» **Challenge A**
Translate this sentence from the passage on hierarchical black hole mergers into Spanish: "A 2g BH is alone at birth, unless it was a member of a triple system that remains bound after the formation of the BH."
» **Challenge B**
Carry on the passage about hierarchical black hole mergers, writing onward from its last sentence.

» **Quoted text**
──────────
In this section, we discuss general properties of hierarchical mergers, i.e., mergers involving one or two second-generation BHs; we then present a Bayesian estimate of the relative probabilities (odds) that GW190521 is the product of a hierarchical BH merger, as opposed to a merger of first-generation (hereafter 1g) BHs. The masses of 2g BHs can fall in the PI gap: the merger remnant of GW170729 (Abbott et al. 2019i) is a previously reported example. A 2g BH is alone at birth, unless it was a member of a triple system that remains bound after the formation of the BH. However, a single 2g BH might acquire a companion through dynamical exchanges, if it forms in a dense cluster (Miller & Hamilton 2002; Colpi et al. 2003; Rodriguez et al. 2019), or through migration-mediated interactions in an AGN disk (McKernan et al. 2012; Bartos et al. 2017).

When formed, a 2g BH is subject to a relativistic gravitational recoil velocity (kick), which can eject it from its birthplace (Merritt et al. 2004); see Figure 4. For example, if a 2g BH forms in a dense star cluster, it might be retained in the cluster and subsequently acquire a new companion only if the local escape velocity is larger than ≳50 km s⁻¹ (Holley-Bockelmann et al. 2008; Antonini & Rasio 2016; O'Leary et al. 2016; Gerosa & Berti 2019). In this scenario, the companion might be a 1g BH or, less likely, a 2g BH (Rodriguez et al. 2019).

The relativistic kick at birth strongly depends on BH spin: maximally spinning BHs with spins in the orbital plane and counteraligned receive the largest kicks (e.g., Campanelli et al. 2007a, 2007b). Under the simplified assumption that all 1g BHs are born with spin χ = 0, then ∼60% of 2g BHs are retained in a typical globular cluster, while if all 1g BH have χ = 0.5, then less than 3% of merger products are retained (Rodriguez et al. 2019). For these reasons, hierarchical mergers are expected to be more likely in nuclear star clusters (e.g., Antonini & Rasio 2016; Arca Sedda et al. 2020), which have the highest escape velocity, rather than globular clusters or smaller stellar systems, such as open clusters and young star clusters.
──────────
» **Given material**
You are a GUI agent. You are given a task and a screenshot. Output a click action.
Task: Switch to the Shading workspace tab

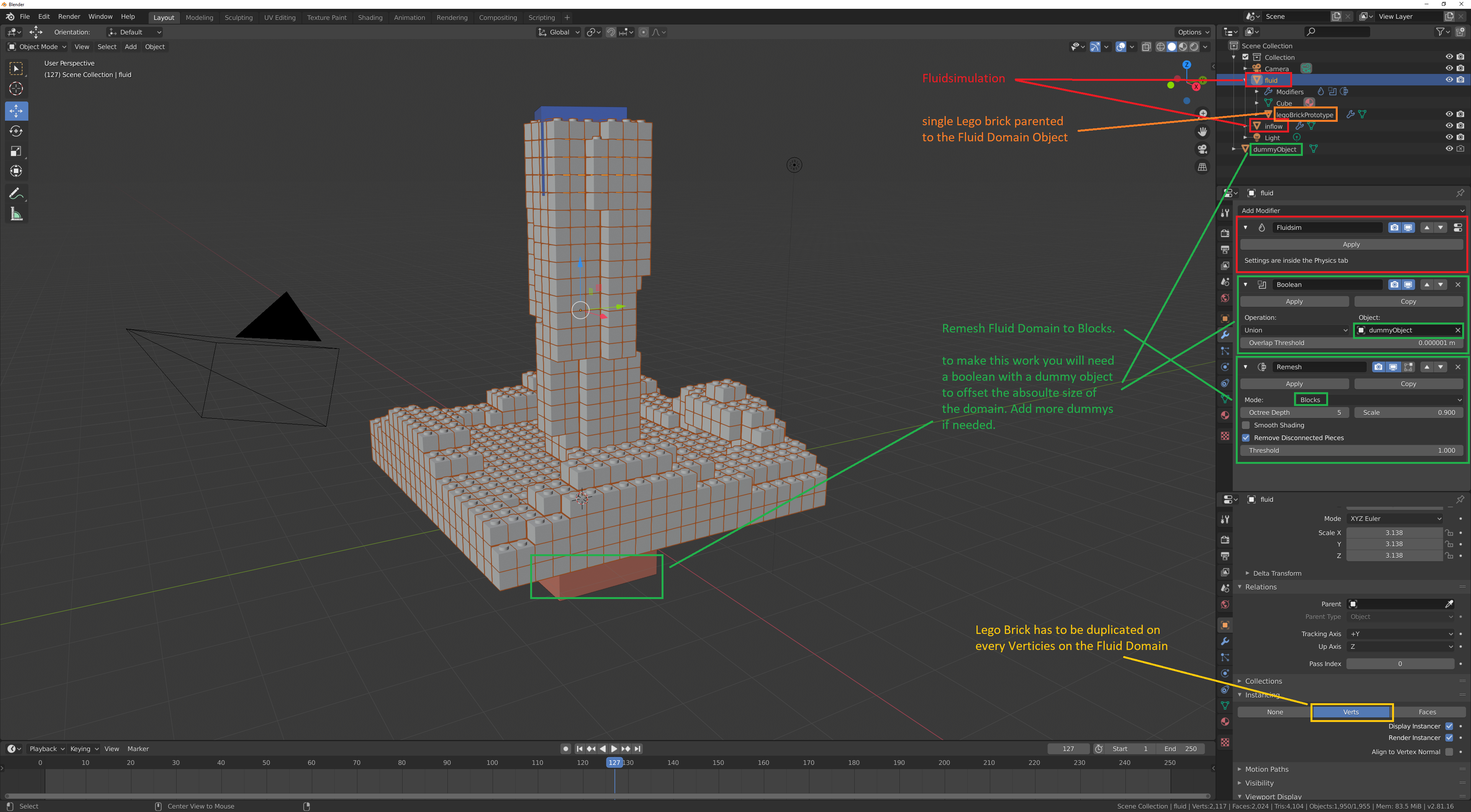[370, 17]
──────────
» **Answer A**
Un BH 2g está solo al nacer, a menos que haya sido miembro de un sistema triple que permanezca ligado después de la formación del BH.

» **Answer B**
Binaries with 2g BHs have several distinctive properties. The mass of the primary can be significantly larger than the lower boundary of the PI mass gap, although the exact distribution strongly depends on the 1g mass function (Chatziioannou et al. 2019; Gerosa & Berti 2019; Rodriguez et al. 2019; Doctor et al. 2020). Concerning the predicted mass ratios, 1g+2g mergers tend to have more unequal mass ratios than 2g+2g mergers (Rodriguez et al. 2019). The preference of GW190521 for a mass ratio q ∼ 1 suggests that this system is more likely consistent with a 2g+2g merger than with a 1g+2g merger. Indeed, it is also conceivable for the system to be a merger of 1g BHs where one component was above the PI mass gap, though this is disfavored by the preference for near-equal masses (see Figure 8).

Spin measurements are a distinguishing feature of 2g BHs, because merger remnants are, on average, rapidly rotating with χ ∼ 0.7 (e.g., Baker et al. 2004; Buonanno et al. 2008; Lousto et al. 2010; Hofmann et al. 2016; Fishbach et al. 2017). Since they acquire companions through dynamical exchanges, spins are expected to be isotropically distributed with respect to the BBH orbital angular momentum (e.g., Mandel & O'Shaughnessy 2010; Rodriguez et al. 2016). A direct consequence of spatial isotropy is that the predicted distribution of effective spins is broad and symmetric about χ_eff = 0 (Farr et al. 2018; Gerosa & Berti 2019; Rodriguez et al. 2019; Kimball et al. 2020a). This prediction is broadly consistent with the range of χ_eff and relatively large χ_p values inferred for GW190521, reported in Section 2.2.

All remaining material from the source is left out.